Water Flow Monitored by Tracer Transport in Natural Porous Media Using Magnetic Resonance Imaging

Abstract

Magnetic resonance imaging (MRI) was applied to the study of flow processes in model and natural soil cores. Flow velocities in soils are mostly too slow to be monitored directly by MRI flow velocity imaging. Therefore, we used for the first time diethylenetriaminepentaacetate in the form Gd‐DTPA2− as a tracer in spin echo multislice imaging protocols with strong weighting of longitudinal relaxation time T1 for probing slow flow velocities in soils. Apart from its chemical stability, the main advantage of Gd‐DTPA2− is the anionic net charge in neutral aqueous solution. We showed that this property hinders adsorption at soil mineral surfaces and therefore retardation. We found that Gd‐DTPA2− is a very convenient conservative tracer for the investigation of flow processes in model and natural soil cores.
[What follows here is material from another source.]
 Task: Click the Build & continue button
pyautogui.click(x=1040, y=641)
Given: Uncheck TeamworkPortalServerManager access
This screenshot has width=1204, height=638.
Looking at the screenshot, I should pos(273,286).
With respect to the flow processes in the coaxial model soil column and the natural soil column, we observed totally different flow patterns. In the first case, the tracer plume moved quite homogeneously in the inner highly conductive core only and the migration into the outer fine material was very limited. A numerical forward simulation based on independently obtained parameters showed good agreement between experiment and simulation and thus proves the convenience of Gd‐DTPA as a tracer in MRI for soil physical investigations. The natural soil core, in contrast, showed a flow pattern characterized by preferential paths, avoiding dense regions and preferring loose structures. In the case of the simpler model column, the local flow velocities were also calculated by applying a peak tracking algorithm.